Rikers Island Teacher Travels to Nepal to Explore How Mindfulness Can Help Students
New York, NY (PRWEB) October 13, 2014 -- Artist and teacher Elizabeth Josephson is on a mission to find mindfulness techniques to help her students. Josephson has taught on Rikers Island for the past 15 years and is taking time off to visit Kathmandu. She will study and document how boarding schools and monasteries in Nepal use mindfulness to educate students.
“What I’m looking for is how to improve the well-being of young inmates, to give them a sense of emotional and mental freedom,” Josephson said. “Through painting, drawing and video, I will be doing an in-depth study of mindfulness practices. I will see how mindfulness applies to students and lamas of the Tibetan Buddhist tradition, and then proceed to roll it back into the prison community.”

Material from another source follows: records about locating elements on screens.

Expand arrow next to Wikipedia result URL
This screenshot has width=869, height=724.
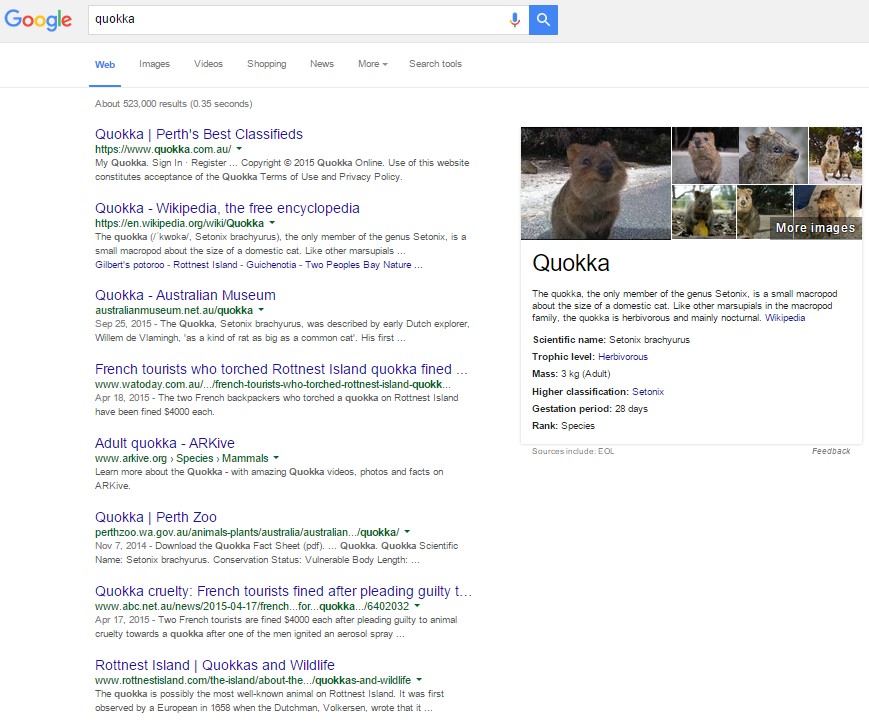point(271,223)
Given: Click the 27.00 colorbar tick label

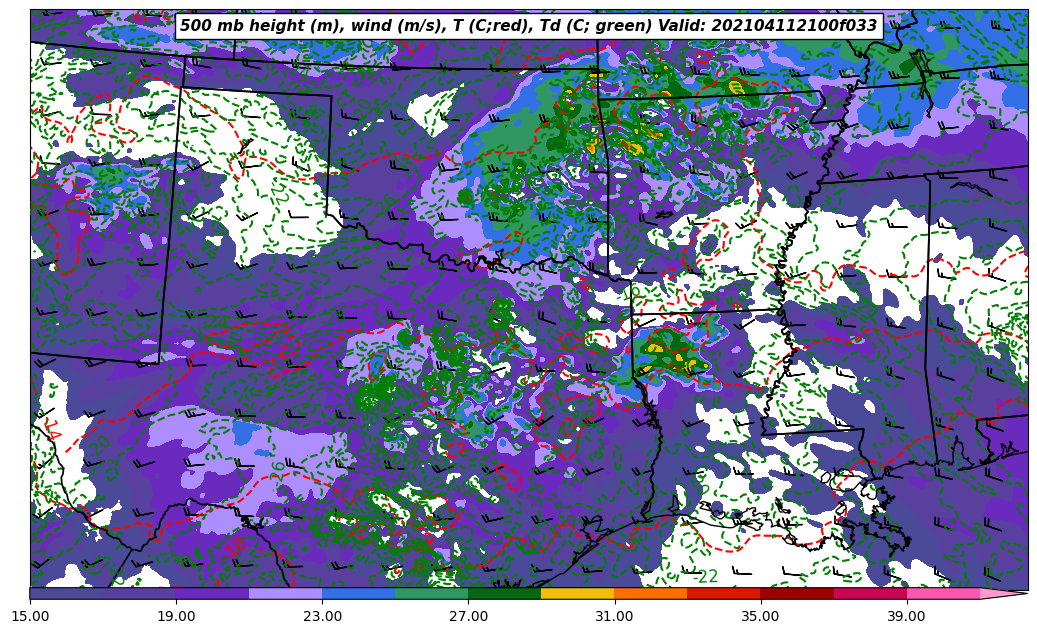Looking at the screenshot, I should [x=468, y=617].
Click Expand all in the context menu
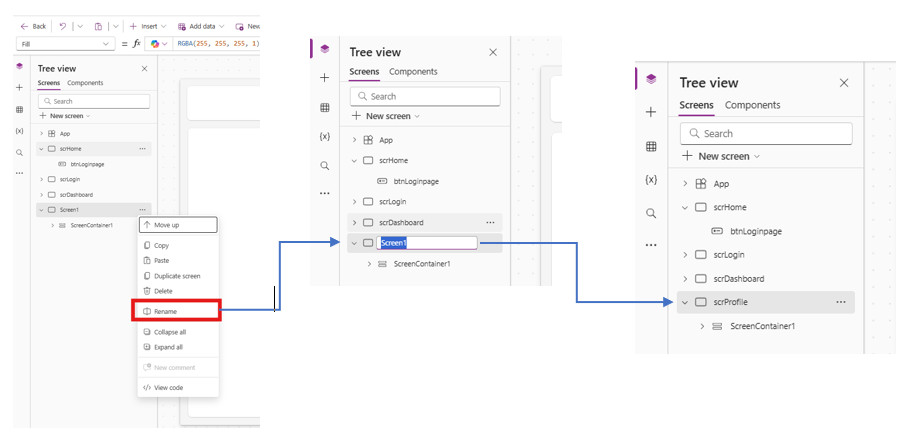This screenshot has width=906, height=442. (168, 347)
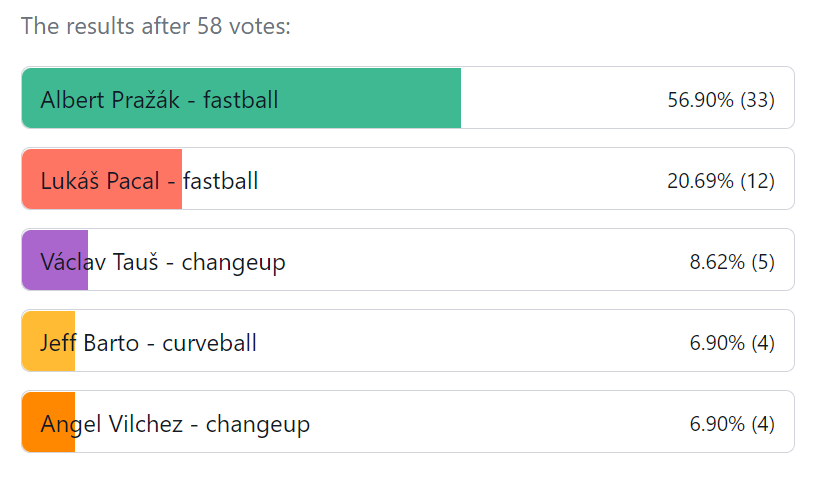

Josephson chose the monastic communities in Nepal because they have a number of similarities to the prison community of Rikers Island. They both are same-sex communities with restricted access to the outside world and a highly regulated routine. Most of the students are similar in age to the students on Rikers Island and come from low-income backgrounds.

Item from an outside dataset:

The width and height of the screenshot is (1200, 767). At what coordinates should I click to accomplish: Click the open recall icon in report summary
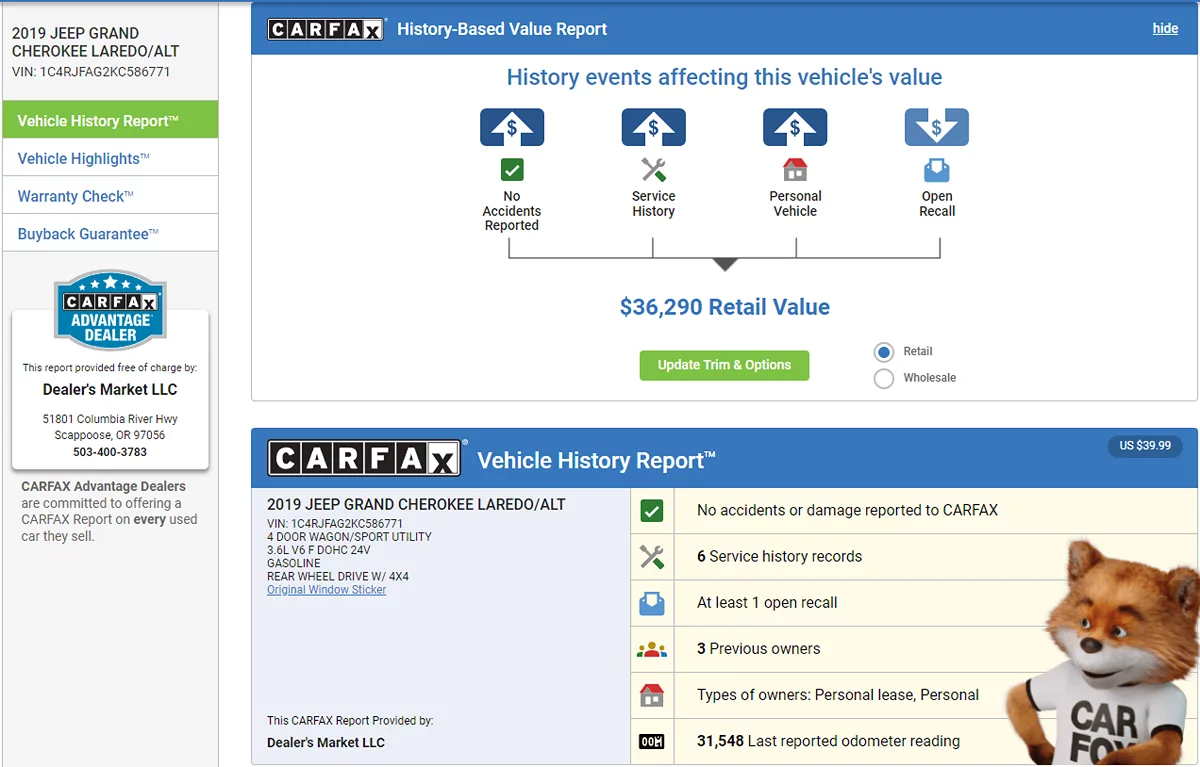click(x=652, y=603)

Josephson defined mindfulness as a process of deepening your awareness, paying attention to something as simple as watching your feet walk or observing your anger. Mindfulness has been shown to help improve focus, increase clarity, develop impulse control and improve emotional strength.
Josephson has been an exhibiting artist in New York City for the past 20 years and explained that mindfulness is the underlying driving force in her work. She also has found art to be a useful method in helping her students understand mindfulness. The art component to her project will include a series of portraits of lamas and students. This intimate exchange between artist and subject will be the primary focus of the film.

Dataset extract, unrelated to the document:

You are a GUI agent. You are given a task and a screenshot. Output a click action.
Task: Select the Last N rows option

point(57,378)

“As I paint them, I will be asking questions regarding how mindfulness has been implemented in their lives and how they have learned from the process,” she said. “It’s a very special dialogue that happens while you’re painting because both the subject and the artist create a unique trust between one another. Essentially they are sharing a creative mindfulness together.”
This footage will be used to create a short film that will be shown to newly admitted inmates during orientation. The purpose will be to inspire and give them hope as they begin their stay and education process in jail.
“Filming this project is important because it can be used as a basis to improve the emotional and intellectual well-being of our prison community,” Josephson said. “The focus of this research is directed to incarcerated youth; applying these concepts as early as possible will help develop their academic strength and emotional flexibility. The individual ultimately will be able to use mindfulness techniques as he transitions from prison back into the community. This will inevitably reduce the epidemic of recidivism and help young people in dire need.”